Pliki systemowe i dane aplikacji TrueCrypt

Ważne: %windir% jest główną ścieżką instalacji Windows (np. C:\WINDOWS)

Sterownik TrueCrypt

%windir%\SYSTEM32\DRIVERS\truecrypt.sys

Ważne: Ten plik jest niewidoczny kiedy TrueCrypt jest uruchomiony w trybie przenośnym.

UstawieniaTrueCrypt, Dane aplikacji i inne pliki systemowe

UWAGA: TrueCrypt nie szyfruje żadnego pliku wypisanego w tej sekcji (jeśli nie szyfruje partycji systemowej/dysku systemowego).

Następujące pliki są zapisywane w folderze %APPDATA%\TrueCrypt\. W trybie przenośnym są one zapisywane w folderze, z którego uruchamiany jest program TrueCrypt (tam, gdzie znajduje się plik TrueCrypt.exe):

Configuration.xml (główny plik konfiguracji).

System Encryption.xml (tymczasowy plik konfiguracji używany w początkowej fazie szyfrowania/deszyfrowania partycji/dysku systemowego w locie).

Default Keyfiles.xml
Uwaga: Ten plik może być niewidoczny, jeśli nie zastosujesz odpowiedniej funkcji TrueCrypt.

Favorite Volumes.xml
Uwaga: Ten plik może być niewidoczny, jeśli nie zastosujesz odpowiedniej funkcji TrueCrypt.

History.xml (lista ostatnich dwudziestu plików/urządzeń, które użytkownik próbował zamontować jako wolumeny lub użyć jako hostów dla wolumenów; ta opcja może być wyłączona – więcej informacji w podsekcji Nigdy nie zapisuj historii w dziale Główne okno programu).
Uwaga: Ten plik może być niewidoczny, jeśli nie zastosujesz odpowiedniej funkcji TrueCrypt.

In-Place Encryption
In-Place Encryption Wipe Algo
(tymczasowe pliki konfiguracji używane w początkowej fazie procesu szyfrowania/deszyfrowania niesystemowego wolumenu w locie).

Post-Install Task – Tutorial
Post-Install Task – Release Notes
(tymczasowe pliki konfiguracji używane podczas procesu instalacji lub aktualizacji TrueCrypt).

Poniższe pliki są zapisywane w folderze %ALLUSERSPROFILE%\TrueCrypt\:

Original System Loader (kopia zapasowa oryginalnej zawartości pierwszej ścieżki dysku utworzona zanim został zapisany na nią Program rozruchowy TrueCrypt).
Uwaga: Ten plik może być niewidoczny, jeśli nie zastosujesz odpowiedniej funkcji TrueCrypt.

Poniższe pliki są zapisywane w folderze %windir%\system32:
TrueCrypt System Favorite Volumes.xml
Uwaga: Ten plik może być niewidoczny, jeśli nie zastosujesz odpowiedniej funkcji TrueCrypt.

TrueCrypt.exe
Uwaga: Kopia tego pliku znajduje się w tym folderze tylko, gdy został zdefiniowany przynajmniej jeden ulubiony wolumen systemowy.

 

Jak usunąć szyfr

Używając TrueCrypt, bierz pod uwagę to, że program może rozszyfrowywać w locie tylko partycje systemowe i dyski systemowe (wybierz System -> Trwale rozszyfruj partycję/dysk systemowy).

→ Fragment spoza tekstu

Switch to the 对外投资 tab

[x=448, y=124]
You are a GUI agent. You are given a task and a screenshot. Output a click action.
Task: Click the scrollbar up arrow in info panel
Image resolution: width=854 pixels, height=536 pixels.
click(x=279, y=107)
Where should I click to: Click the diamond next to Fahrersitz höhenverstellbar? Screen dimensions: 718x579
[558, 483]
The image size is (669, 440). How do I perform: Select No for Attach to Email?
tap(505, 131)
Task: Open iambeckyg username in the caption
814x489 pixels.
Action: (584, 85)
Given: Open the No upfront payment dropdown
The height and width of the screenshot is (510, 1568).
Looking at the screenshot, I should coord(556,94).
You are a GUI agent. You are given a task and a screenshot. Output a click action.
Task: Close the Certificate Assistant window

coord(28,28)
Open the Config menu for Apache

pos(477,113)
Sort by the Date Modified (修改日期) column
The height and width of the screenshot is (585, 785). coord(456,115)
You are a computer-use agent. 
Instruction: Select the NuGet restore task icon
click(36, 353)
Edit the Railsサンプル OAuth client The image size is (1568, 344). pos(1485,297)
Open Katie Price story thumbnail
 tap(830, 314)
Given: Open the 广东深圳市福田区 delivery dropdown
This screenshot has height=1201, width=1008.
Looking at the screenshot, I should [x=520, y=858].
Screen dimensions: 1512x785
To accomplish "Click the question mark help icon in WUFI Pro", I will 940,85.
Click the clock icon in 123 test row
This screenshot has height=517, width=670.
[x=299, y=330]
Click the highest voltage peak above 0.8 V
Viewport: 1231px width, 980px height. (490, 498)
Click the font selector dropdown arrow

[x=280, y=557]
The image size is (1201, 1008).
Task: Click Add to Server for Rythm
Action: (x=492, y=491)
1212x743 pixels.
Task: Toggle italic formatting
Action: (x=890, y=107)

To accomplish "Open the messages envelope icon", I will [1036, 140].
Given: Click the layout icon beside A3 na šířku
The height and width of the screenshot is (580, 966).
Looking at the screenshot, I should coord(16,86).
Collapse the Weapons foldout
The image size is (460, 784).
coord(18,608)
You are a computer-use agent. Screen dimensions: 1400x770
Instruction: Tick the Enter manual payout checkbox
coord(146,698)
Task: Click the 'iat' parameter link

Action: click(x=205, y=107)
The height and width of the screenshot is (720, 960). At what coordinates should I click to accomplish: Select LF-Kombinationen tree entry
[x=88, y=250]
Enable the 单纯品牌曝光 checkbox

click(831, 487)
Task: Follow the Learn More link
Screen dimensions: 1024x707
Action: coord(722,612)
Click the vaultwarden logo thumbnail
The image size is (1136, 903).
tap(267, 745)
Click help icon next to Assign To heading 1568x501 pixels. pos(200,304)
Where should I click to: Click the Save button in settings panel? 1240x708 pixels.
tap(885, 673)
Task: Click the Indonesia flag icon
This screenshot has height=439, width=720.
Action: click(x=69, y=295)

Aby usunąć szyfr z niesystemowego wolumenu, wykonaj poniższe kroki:

1. Zamontuj wolumen TrueCrypt.
2. Przenieś wszystkie pliki z wolumenu poza wolumen (zostaną one rozszyfrowane w locie).
3. Zdemontuj wolumen TrueCrypt.
4. Jeśli wolumen jest utworzony w pliku, usuń go (kontener) tak, jak usuwasz każdy inny plik.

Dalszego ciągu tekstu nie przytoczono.